Tenders are invited for Study and Demonstrator of HEO Payload Architecture for 5g-Connected Mobile Services (Artes Spl 5g 5a.084) - Re-Issue

Price Range
500 KEURO

The objective of this activity is to demonstrate the suitability of HEO payloads for 5G-connected mobile services. Key parameter trade-offs like orbit optimisation, maximum achievable throughput shall be analysed. The study shall identify key enabling technologies to support 5G type of services on a regional coverage. Targeted Improvements: - Reduce the complexity and total cost of the required constellation to provide 5G services to mobile users via satellite.- Enable a simpler antenna on mobile platforms.- Identify enabling technologies for a HEO 5G system. Description: Current and future LEO mega-constellations plan to launch tens of thousands of satellites to the sky. This will likely lead to a similar situation of orbit congestion that GEO has been facing for years. On the one hand, a LEO-based solution would require the user antenna to have tracking capabilities, with significant complexity and cost. On the other hand, the latency of a GEO system would be too high for 5G applications. In this context, systems based on highly elliptical orbits (HEO) may be of interest for 5G mobility applications, as the pros and cons of HEO orbits lay in between of those GEO and LEO provide. 5G main features are to provide higher throughput, increase security and reliability, and reduce the end-to-end latency. It is known that one of the technological challenges connected vehicles are facing is the need of a simple, compact antenna.

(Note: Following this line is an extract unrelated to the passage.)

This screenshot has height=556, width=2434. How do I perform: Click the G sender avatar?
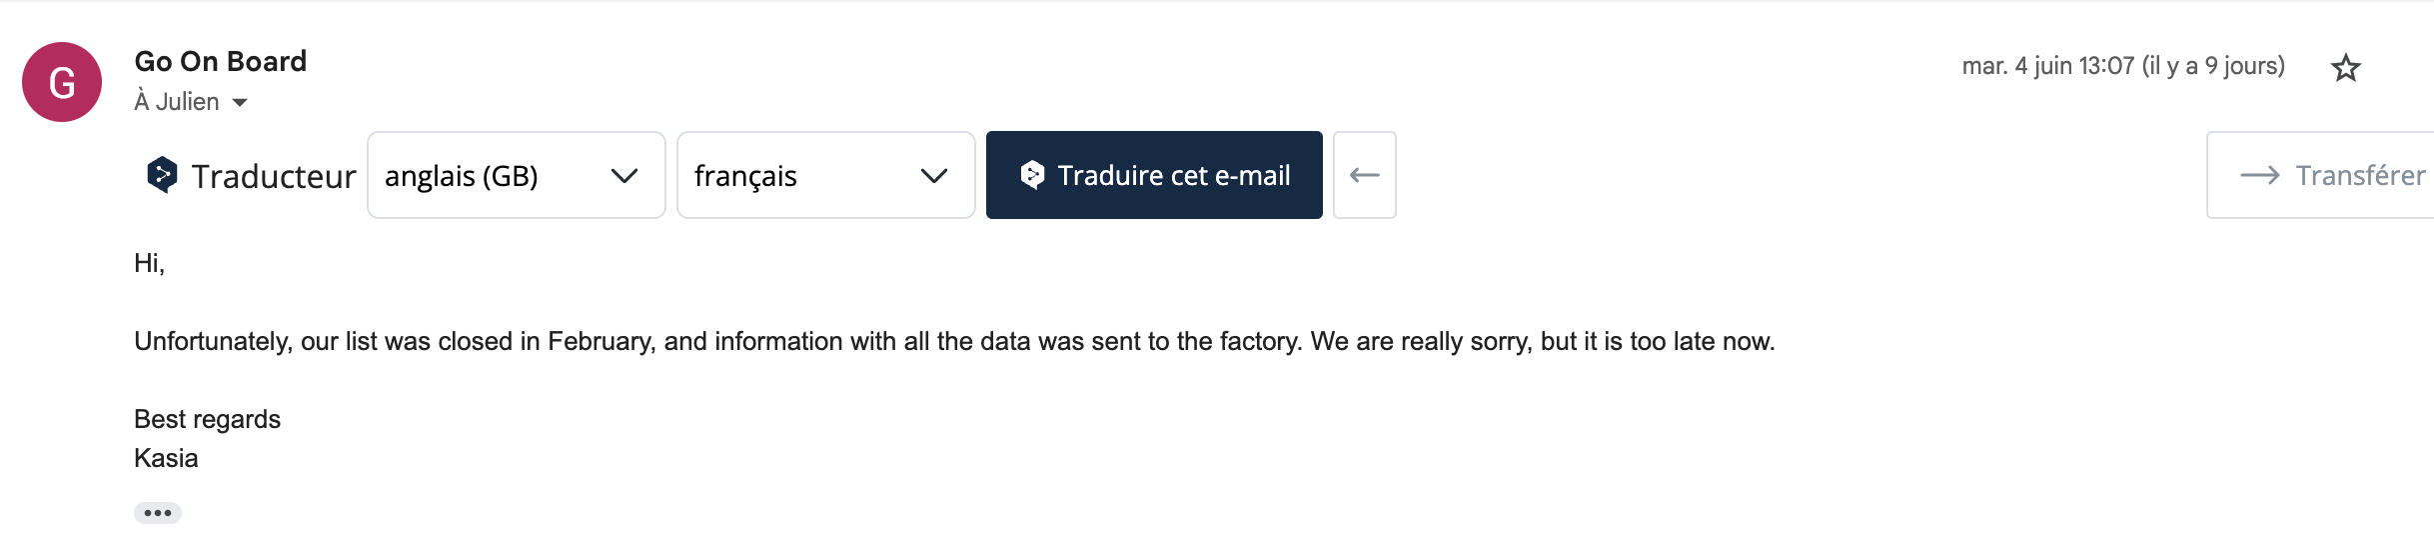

A HEO system has the advantage of having the satellite right above the users during the operational window around the apogee. This requires minimum or no steering capabilities for the user antenna, leading to a rather simple terminal design. Therefore, a HEO a satellite-based system could be used to provide vehicle-to-network (V2N) connectivity and serve as a 5G backup network, with a simple user terminal antenna. Furthermore, there are only 3 satellites needed per HEO orbit to provide continuous connectivity, which is a significant reduction with respect to LEO-based solutions. However, the technology for HEO orbit is not as mature as for GEO or LEO. HEO multibeam systems face some challenges (e.g., rotation and zooming of beams) that are not relevant to GEO or LEO.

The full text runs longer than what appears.